In reflecting on the incredible impact of the seventh annual Martin Luther King Jr. Day of Service, President Hemphill said, “In 2014, this meaningful event began with 50 students, faculty and staff eager to give back to our community, while honoring the legacy of Dr. King. This year, a record number of Highlanders participated throughout the New River and Roanoke valleys with Radford’s impact being felt in very real and profound ways.”
Throughout the day, Radford Early Learning Center was bustling with activity as young children laughed and learned with the older volunteers. They read books, worked on crafts and played with plenty of toys. While the youngsters napped, junior Maya Anderson and freshman Taylor Fitzgerald took down Christmas decorations displayed in the building’s hallway.
“I’ve really enjoyed working with the kids. They’re very energetic, and we have a lot of fun together,” Anderson said. “I want to go into pediatrics, so working with children is a passion of mine.”
Young children also interacted with student volunteers on Radford University’s campus during the Martin Luther King Jr. Day Camp for kindergarten through sixth-grade students. The camp has been hosted by McConnell Library staff for several years as part of the annual event. This year, the library partnered with students in The Schoolhouse Living-learning Community for aspiring educators.

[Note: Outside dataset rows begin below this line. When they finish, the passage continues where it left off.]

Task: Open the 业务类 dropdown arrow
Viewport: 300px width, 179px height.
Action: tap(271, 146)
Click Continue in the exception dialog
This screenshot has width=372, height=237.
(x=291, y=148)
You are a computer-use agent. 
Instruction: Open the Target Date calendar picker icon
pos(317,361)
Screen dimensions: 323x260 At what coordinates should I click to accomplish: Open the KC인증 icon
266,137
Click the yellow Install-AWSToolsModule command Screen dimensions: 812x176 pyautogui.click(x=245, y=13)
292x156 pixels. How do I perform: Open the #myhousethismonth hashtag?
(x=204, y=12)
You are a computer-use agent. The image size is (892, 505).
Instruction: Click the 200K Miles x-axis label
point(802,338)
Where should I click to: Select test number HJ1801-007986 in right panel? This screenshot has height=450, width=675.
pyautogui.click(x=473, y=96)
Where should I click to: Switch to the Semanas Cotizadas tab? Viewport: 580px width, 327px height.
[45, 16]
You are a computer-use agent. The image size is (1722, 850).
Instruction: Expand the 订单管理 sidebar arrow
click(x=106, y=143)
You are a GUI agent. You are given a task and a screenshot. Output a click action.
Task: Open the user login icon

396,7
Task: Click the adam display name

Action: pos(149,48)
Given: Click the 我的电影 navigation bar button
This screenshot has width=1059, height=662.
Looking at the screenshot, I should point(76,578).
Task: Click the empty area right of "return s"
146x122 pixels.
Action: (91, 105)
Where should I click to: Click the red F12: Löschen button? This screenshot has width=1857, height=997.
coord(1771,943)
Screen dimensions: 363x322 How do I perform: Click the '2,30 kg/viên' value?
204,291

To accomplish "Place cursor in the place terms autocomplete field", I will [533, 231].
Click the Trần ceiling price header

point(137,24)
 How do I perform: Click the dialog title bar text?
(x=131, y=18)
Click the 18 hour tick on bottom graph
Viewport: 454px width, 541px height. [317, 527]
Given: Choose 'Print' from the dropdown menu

Assistant Professor and Director of Experiential Learning Matt Grimes, Ph.D., who helped create Schoolhouse, said the partnership with the camp was a natural fit.
“For me, it’s exciting to get our students involved in their professions as early as possible,” Grimes said. “The fact that they are learning and serving at the same time today is a wonderful concept to see come to life.”
In the library, campers rotated through different stations, such as crafts, painting, reading and board games. They dined in Dalton Hall, caught a planetarium show and ended the day in the Student Recreation and Wellness Center, where volunteers provided entertainment with bowling, Wallyball, video games and inflatables.
“I’m just excited to see the kids being happy,” said senior social work major Aubrey Kelly, III, who played basketball with several of the campers. “I remember how much fun I had playing with older kids growing up, so I want to be that kind of role model to them.”
Other on-campus service projects included making blankets for Project Linus and writing letters to military service members and on behalf of Amnesty International. In the CDI office, student, faculty and staff volunteers knitted and crocheted hats for babies through the Ronald McDonald organization and winter gear for Radford University students. More than 50 scarves, hats and headbands were made and displayed around the campus fountain on January 22 for students needing an extra layer of warmth.
The volunteer activities culminated in the evening with a special social in the Bonnie where volunteers and organizers reflected on the successful day of service and solidarity with the MLK Service Award presented to Sarah Klein.
“We are so thankful that our Radford University family united to serve the community we live in, we learn from and we love,” said Buffy Ruffin, the assistant director for CDI.
President Hemphill added, “Without question, Highlanders embody Dr. King’s caring and giving spirit each and every day.”